I’m a Informatic student whos developing a tool for detection of bad language use when someone create or edit a name of a location. For that reason, I’m asking if there are some good examples of this to implement a prevention against it. If this were already discussed, I’m sorry and would love to follow a suggested link.
Look at OSMCha list of bad words:
What would you describe as “bad language use”?
A village in Austria renamed itself to “Fugging” formerly written with ‘gg’ replaced by ‘ck’.
Would you prevent mappers naming a village with its real name just because the name is “bad language use” in a different language?

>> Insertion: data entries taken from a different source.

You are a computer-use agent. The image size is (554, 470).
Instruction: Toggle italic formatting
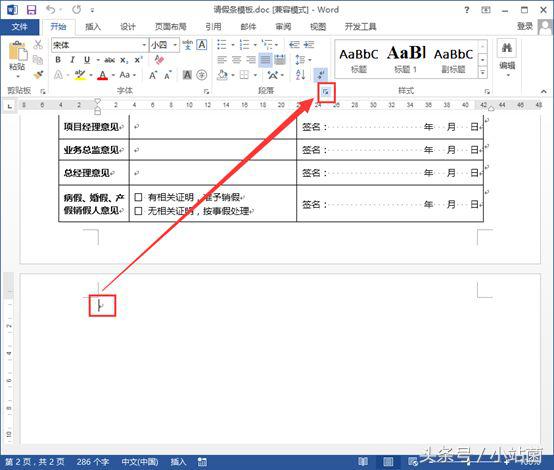coord(72,60)
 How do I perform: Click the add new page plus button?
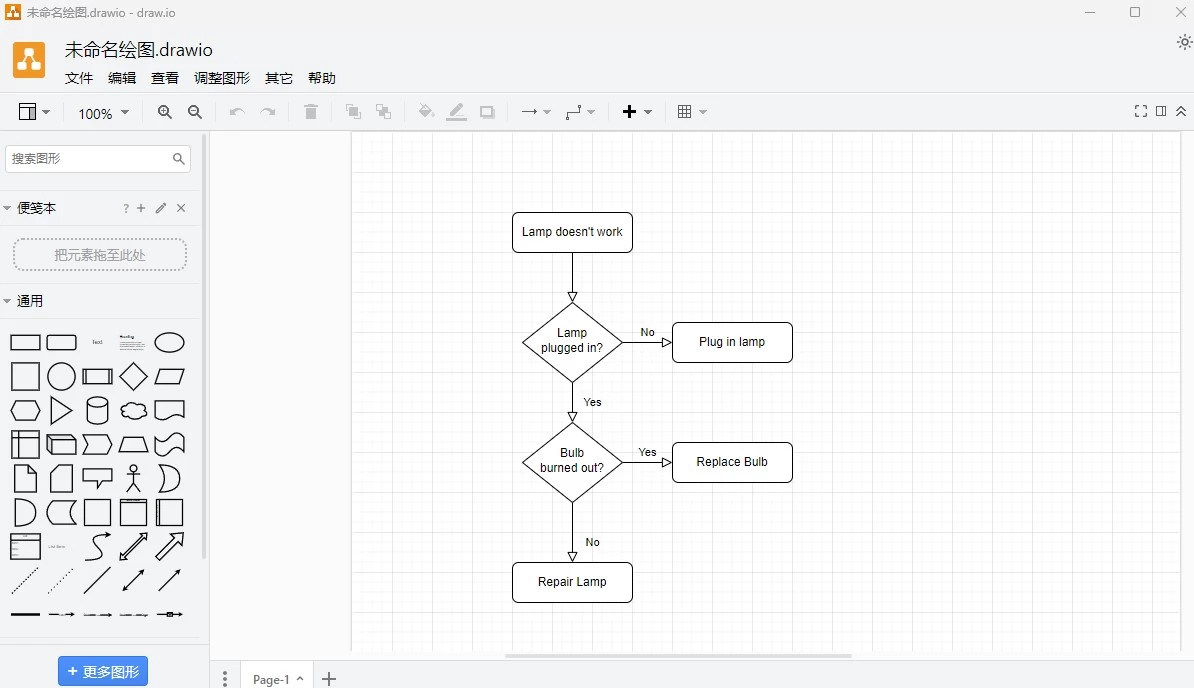point(329,679)
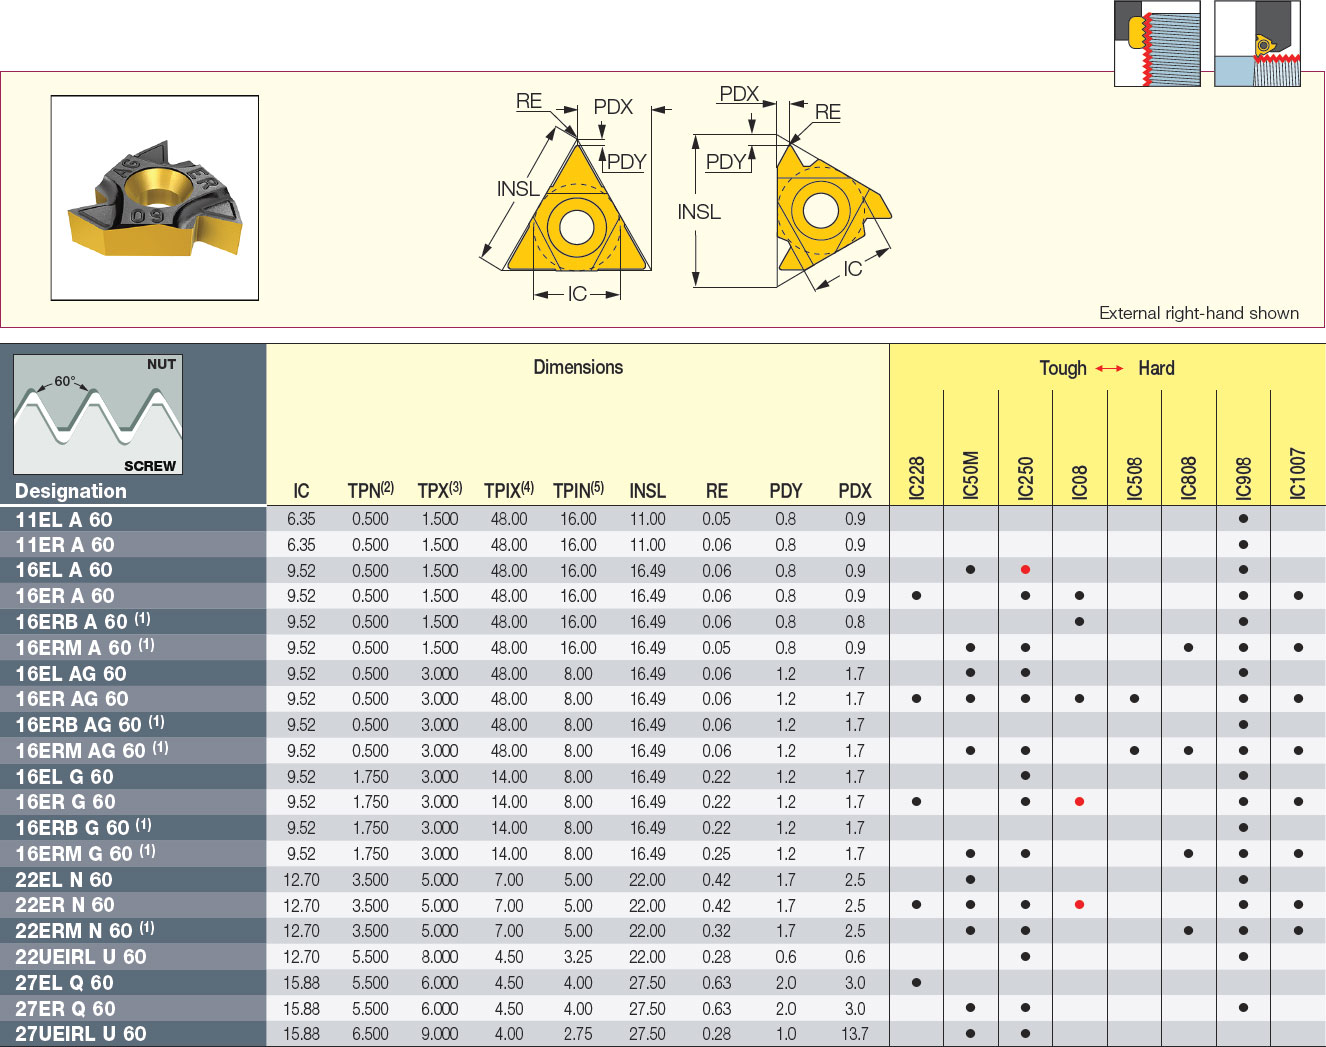Click the 60° NUT/SCREW thread profile image

tap(98, 415)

Or placenames in the local language.
Most have probably aware of the Scunthorpe Problem but there are many more in the UK https://en.m.wikipedia.org/wiki/Scunthorpe_problem
Yes very hard to automatically filter out bad words that shouldn’t be in OSM from bad words that should be in OSM. See:
Another challenge is that there are many words that aren’t inherently bad, but in certain contexts they may be. For example, due to its Dutch heritage, New York State has many rivers named “-kill” and many places named after those rivers. Sometimes changeset comments mentioning these places have gotten misidentified as somehow condoning violence.
Conversely, someone once deleted a hamlet named Coonville out of an assumption that it was a racial slur. That exact name has appeared on places elsewhere in the country as a racial slur, but as far as I can tell, this particular instance was named after the Raccoon Creek that runs past it.
Sometimes things are even named swear words on purpose in the real world. See this restaurant I recently mapped: Node: Burger Bitch (10128505319) | OpenStreetMap. I imagine it’d be pretty hard to design something that didn’t flag this, though I guess that’s what manual review is for.
Automatic profanity detection can only go so far, but in my experience moderation tools that allow for whoever is inputting data to preemptively flag it as such (basically, they know it will trip the profanity detector, but they believe in good faith it is still the correct input) makes manual review later much easier. Someone who wants to vandalize the map generally has little incentive to do something that will immediately flag their changes for review.
I’m not sure what the scope of your project is, but it’s worth thinking about in development how to handle “approved” profanity.
Thank you very much for the information and your interest. I was specifically searching for an example of ‘language vandalism,’ something like this: New York renamed 'Jewtropolis' in map hack - BBC News
You can try the OSMCha profanity filter (need to log in). You can activate it via Filters › Flags › Reasons for flagging › Profanity tag.
There was a MapRoulette challenge checking the OSMCha profanity detections: 96 % out of 7596 “issues” were false positives.
If you’re curious you can download the tasks with status “Fixed” from MapRoulette: https://maproulette.org/api/v2/challenge/view/8113?status=1&priority=0,1,2&reviewStatus=0,1,2,3,4,5,6,7,-1&invf=&timezone=&filename=challenge_8113.geojson
You can find some minor vandalism among them, but by far not even all of the “Fixed” tasks are vandalism.
This looked like vandalism but there seems to be a real sign: Way History: 388029001 | OpenStreetMap
This road really seems to exist with this name: Way History: 32238926 | OpenStreetMap
So, it’s not easy to moderate such changes from remote.
There is also a “Pussy Lane”:
If you want really offensive names, the Vancouver North Shore trails used to refer to sexual body parts, but many have changed names since then to abbreviate those words.
North Shore mountain bikers are perfectly willing to use what others would consider very offensive language.